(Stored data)

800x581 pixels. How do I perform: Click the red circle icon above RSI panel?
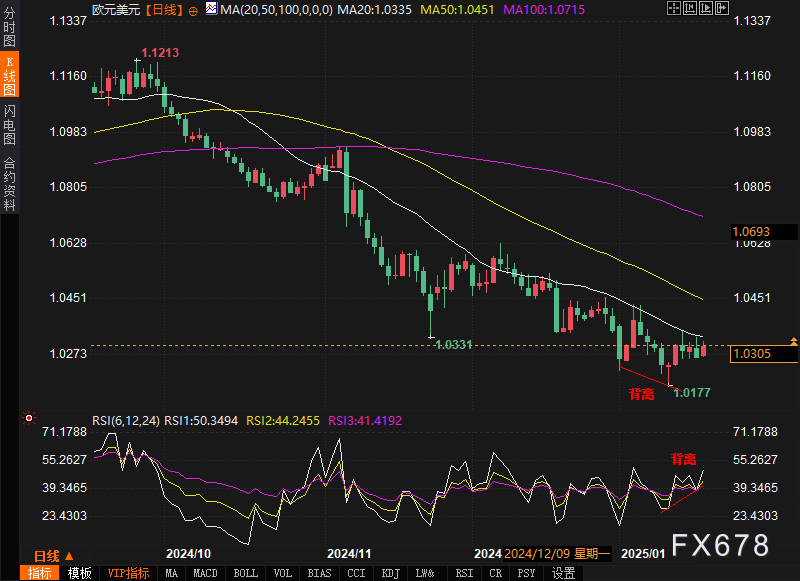[28, 417]
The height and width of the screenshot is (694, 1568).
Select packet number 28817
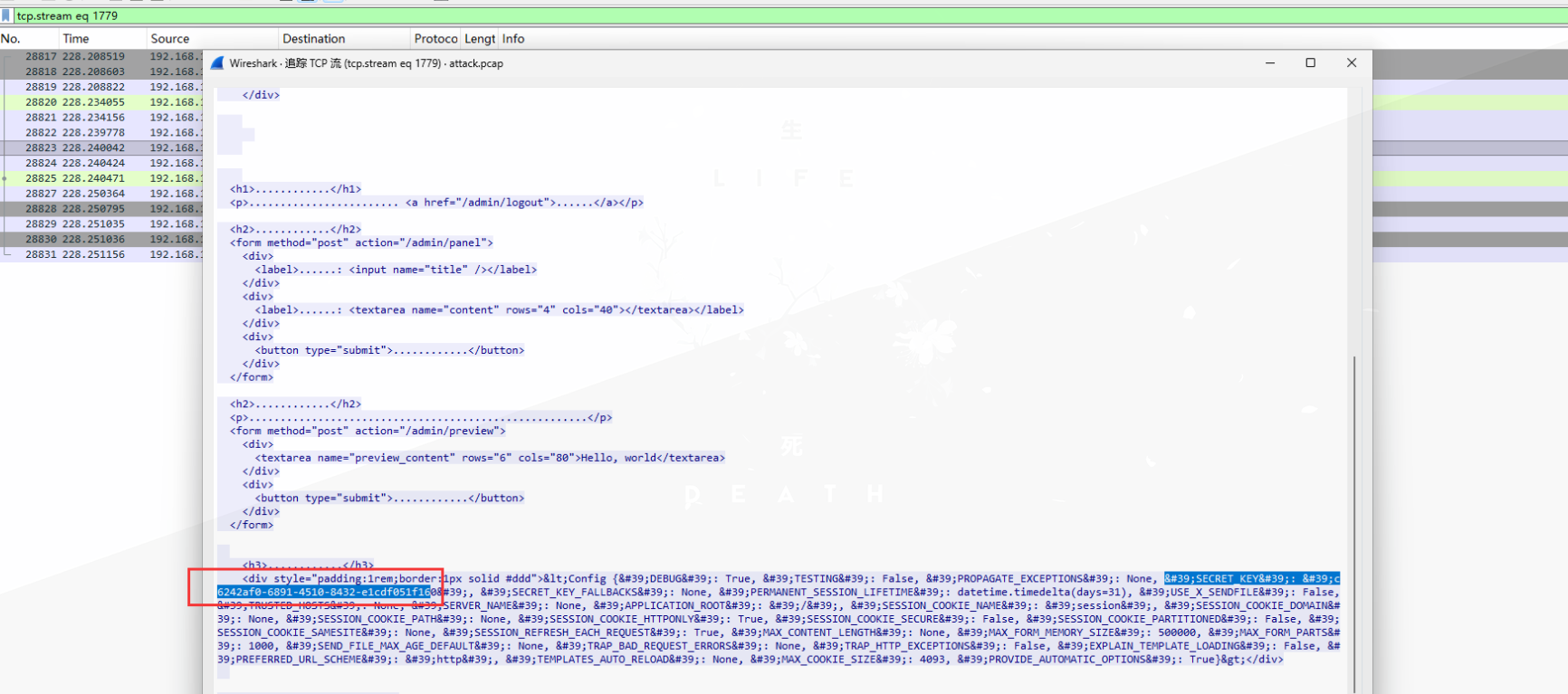(x=91, y=56)
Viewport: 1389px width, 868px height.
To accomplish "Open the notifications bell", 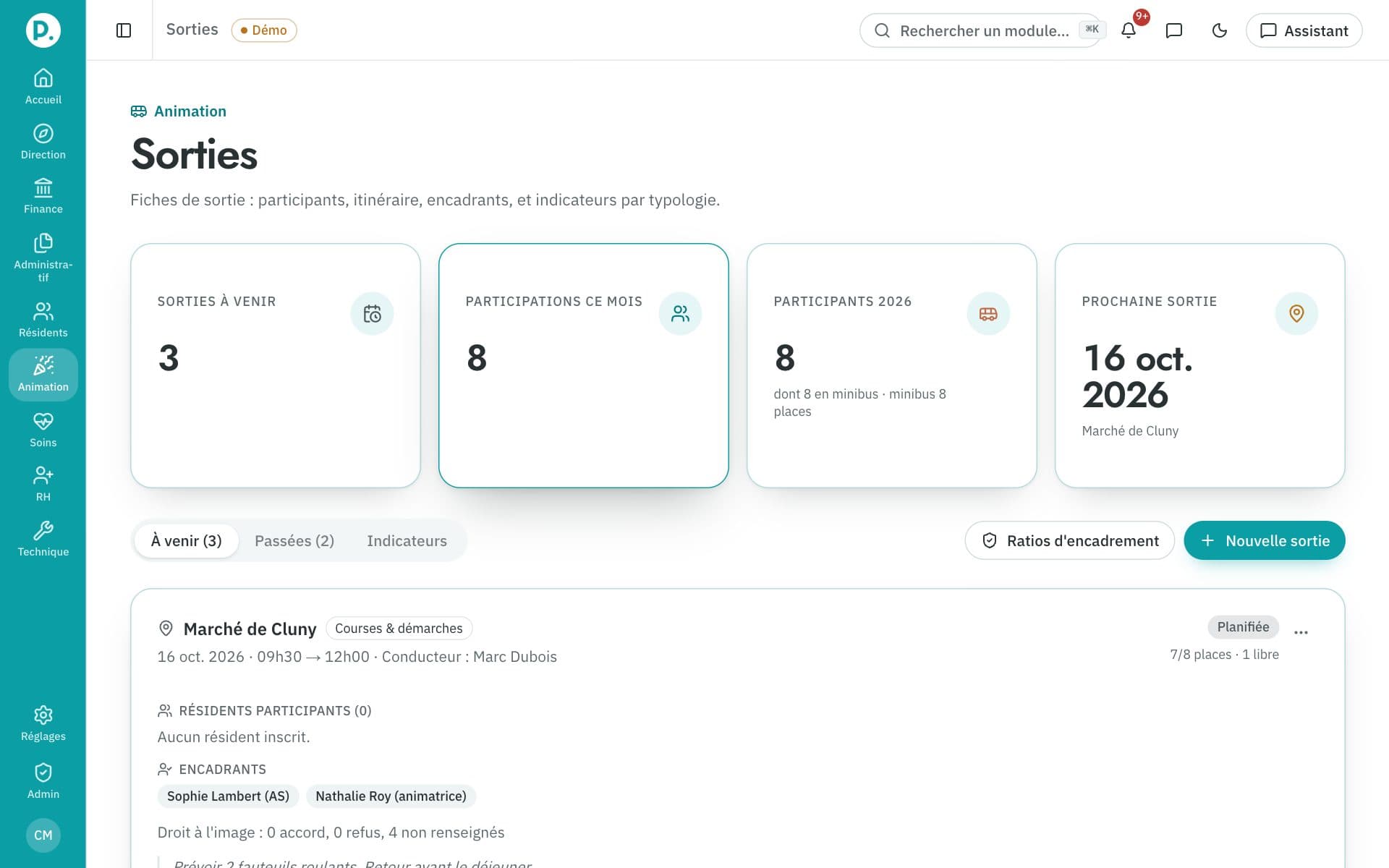I will (x=1129, y=30).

What the task asks
Search the records above for the string "height". Report each line that has it.

Solution for this problem
The height and width of the screenshot is (694, 1568).
Viewport: 1389px width, 868px height.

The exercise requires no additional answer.